UC54
Teak "narcotrunks" from customs police auction
D130X45 CM
Year built
2023
Function
Aux Table
Status
On Display
The teak arrived through an unusual channel — logs seized during a drug trafficking operation by the customs police, and subsequently auctioned off as confiscated assets. Narco-cars, narco-boats, narco-trunks.
For most workshops, raw logs are an inconvenience — not a standard working format, not directly usable in conventional carpentry. For AMBER, a batch of dry, massive teak trunks is a luxury. The wood itself is extraordinary: expensive, dense, with beautiful grain, and almost never worked in raw form in Spain — it arrives here as finished furniture, not as material. We burned it. Deep, dark, with the velvet surface that defines the UMBRA series.
UC54 was born from a coincidence. At our marble supplier's workshop, a circular slab had been left aside — too small for its original project, with no clear destination. The stone was the right colour, the right mood. It only needed the right base.
We had just made UC27 — our first serious incursion into markedly sculptural silhouettes, mixing the same teak with stone. UC54 took that language and turned it circular. One leg takes a bite out of the marble top. Another emerges up through a circular hole cut clean through it, the burned teak breaking the surface of the stone. The narco-trunks carried abundant clean cracks — the honest record of everything they had been through. We left them all.

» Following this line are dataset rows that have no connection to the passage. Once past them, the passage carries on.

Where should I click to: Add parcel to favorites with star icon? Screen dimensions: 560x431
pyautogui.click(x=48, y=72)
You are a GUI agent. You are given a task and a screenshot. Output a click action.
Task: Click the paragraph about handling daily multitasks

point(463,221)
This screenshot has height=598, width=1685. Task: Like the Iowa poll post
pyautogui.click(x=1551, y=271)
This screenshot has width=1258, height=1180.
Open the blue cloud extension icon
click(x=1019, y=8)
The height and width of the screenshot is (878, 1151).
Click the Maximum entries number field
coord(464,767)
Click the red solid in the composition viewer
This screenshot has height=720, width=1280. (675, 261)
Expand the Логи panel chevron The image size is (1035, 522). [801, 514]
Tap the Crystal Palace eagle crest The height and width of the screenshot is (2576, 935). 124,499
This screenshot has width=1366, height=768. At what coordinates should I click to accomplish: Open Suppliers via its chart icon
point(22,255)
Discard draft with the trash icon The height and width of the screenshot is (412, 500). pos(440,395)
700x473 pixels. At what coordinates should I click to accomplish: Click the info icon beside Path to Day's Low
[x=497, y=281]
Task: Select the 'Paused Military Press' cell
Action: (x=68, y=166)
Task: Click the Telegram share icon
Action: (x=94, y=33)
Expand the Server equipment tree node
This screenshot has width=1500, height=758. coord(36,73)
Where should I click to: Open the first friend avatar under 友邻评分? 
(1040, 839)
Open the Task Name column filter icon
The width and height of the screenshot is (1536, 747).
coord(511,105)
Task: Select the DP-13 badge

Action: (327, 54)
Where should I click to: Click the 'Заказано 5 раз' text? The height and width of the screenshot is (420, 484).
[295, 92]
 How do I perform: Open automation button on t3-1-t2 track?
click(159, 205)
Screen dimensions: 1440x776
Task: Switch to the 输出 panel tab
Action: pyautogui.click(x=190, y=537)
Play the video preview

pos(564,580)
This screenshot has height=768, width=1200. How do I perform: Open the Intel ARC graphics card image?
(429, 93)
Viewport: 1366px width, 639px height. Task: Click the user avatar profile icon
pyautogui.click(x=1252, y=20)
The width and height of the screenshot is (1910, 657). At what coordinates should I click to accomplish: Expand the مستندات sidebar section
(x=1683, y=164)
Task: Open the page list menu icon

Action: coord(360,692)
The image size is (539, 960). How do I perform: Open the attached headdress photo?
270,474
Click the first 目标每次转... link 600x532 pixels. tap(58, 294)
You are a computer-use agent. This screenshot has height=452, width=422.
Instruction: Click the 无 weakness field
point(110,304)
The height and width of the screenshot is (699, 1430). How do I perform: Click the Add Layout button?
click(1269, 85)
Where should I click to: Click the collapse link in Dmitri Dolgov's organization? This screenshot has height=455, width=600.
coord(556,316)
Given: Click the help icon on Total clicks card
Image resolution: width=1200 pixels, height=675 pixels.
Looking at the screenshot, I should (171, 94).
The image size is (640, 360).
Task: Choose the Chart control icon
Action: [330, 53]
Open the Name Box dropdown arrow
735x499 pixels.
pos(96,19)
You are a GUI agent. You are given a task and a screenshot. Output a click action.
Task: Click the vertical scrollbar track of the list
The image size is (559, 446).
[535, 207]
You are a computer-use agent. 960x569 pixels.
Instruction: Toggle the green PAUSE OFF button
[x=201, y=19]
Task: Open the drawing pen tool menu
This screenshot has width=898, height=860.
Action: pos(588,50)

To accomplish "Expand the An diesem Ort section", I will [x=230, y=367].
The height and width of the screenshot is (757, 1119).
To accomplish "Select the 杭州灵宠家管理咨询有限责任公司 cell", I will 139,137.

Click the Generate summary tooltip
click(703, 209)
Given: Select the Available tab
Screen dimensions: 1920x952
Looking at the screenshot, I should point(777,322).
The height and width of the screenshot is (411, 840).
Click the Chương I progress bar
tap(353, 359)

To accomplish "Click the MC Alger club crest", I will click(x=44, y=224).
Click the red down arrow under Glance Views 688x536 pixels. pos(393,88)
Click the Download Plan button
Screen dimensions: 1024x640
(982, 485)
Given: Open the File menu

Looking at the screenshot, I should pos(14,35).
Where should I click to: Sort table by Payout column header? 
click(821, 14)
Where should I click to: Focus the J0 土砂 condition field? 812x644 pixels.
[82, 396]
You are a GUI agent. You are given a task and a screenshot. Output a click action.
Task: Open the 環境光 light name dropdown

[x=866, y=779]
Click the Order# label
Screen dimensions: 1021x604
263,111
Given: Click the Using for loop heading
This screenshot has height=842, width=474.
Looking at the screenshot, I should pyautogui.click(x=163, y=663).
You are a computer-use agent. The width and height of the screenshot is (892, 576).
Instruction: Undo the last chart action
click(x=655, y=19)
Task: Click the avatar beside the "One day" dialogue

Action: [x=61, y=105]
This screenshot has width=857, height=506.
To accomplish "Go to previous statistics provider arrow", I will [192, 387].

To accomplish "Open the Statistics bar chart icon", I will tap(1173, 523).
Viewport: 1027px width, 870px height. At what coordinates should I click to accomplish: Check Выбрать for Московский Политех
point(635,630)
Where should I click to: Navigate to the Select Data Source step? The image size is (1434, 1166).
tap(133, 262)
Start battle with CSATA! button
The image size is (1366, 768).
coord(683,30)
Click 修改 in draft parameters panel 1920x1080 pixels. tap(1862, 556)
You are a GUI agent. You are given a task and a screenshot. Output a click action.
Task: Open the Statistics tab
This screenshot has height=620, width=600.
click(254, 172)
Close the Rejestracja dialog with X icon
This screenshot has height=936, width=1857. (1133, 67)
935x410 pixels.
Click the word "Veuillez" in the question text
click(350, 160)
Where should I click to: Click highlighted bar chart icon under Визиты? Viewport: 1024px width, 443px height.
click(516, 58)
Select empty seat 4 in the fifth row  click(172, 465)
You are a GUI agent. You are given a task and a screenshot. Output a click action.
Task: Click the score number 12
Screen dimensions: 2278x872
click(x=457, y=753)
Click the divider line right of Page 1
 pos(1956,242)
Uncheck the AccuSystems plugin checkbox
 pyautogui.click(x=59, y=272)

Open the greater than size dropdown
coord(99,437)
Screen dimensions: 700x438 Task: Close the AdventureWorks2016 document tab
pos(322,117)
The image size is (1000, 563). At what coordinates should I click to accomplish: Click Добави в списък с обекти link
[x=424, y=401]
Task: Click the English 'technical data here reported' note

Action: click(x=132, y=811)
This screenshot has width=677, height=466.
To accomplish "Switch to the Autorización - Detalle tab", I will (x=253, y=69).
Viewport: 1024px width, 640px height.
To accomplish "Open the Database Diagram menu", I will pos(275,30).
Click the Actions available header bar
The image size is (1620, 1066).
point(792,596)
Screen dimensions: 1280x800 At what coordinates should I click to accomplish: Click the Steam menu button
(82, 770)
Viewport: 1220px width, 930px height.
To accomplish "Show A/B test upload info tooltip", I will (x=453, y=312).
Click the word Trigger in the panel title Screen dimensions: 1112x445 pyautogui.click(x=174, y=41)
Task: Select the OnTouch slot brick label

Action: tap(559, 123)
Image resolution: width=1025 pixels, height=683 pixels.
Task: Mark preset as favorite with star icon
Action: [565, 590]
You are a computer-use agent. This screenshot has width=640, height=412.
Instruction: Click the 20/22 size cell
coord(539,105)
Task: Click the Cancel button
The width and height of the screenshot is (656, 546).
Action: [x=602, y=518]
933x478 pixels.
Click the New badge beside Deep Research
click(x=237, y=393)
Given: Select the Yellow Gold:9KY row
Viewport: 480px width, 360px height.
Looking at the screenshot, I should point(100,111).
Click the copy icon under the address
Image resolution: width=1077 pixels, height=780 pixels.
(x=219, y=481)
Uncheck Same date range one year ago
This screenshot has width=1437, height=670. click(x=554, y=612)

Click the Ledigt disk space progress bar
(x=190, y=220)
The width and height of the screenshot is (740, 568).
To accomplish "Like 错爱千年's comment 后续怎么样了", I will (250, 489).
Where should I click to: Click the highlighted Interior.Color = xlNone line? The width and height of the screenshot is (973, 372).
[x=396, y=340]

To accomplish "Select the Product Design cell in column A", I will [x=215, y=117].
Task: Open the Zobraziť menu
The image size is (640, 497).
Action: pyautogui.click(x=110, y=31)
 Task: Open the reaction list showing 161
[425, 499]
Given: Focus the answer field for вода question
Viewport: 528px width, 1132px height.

Where UC27 uses a central trunk with two lateral extensions and four floor contacts, UC54 takes a different approach — two overlapping trunks, offset, with only three points on the ground. Partly aesthetic curiosity, partly a challenge. And in solving it that way, the base became fully demountable, which makes transport considerably easier than it looks.
UC54 spent three years on display at the showroom of one of the country's leading interior design studios.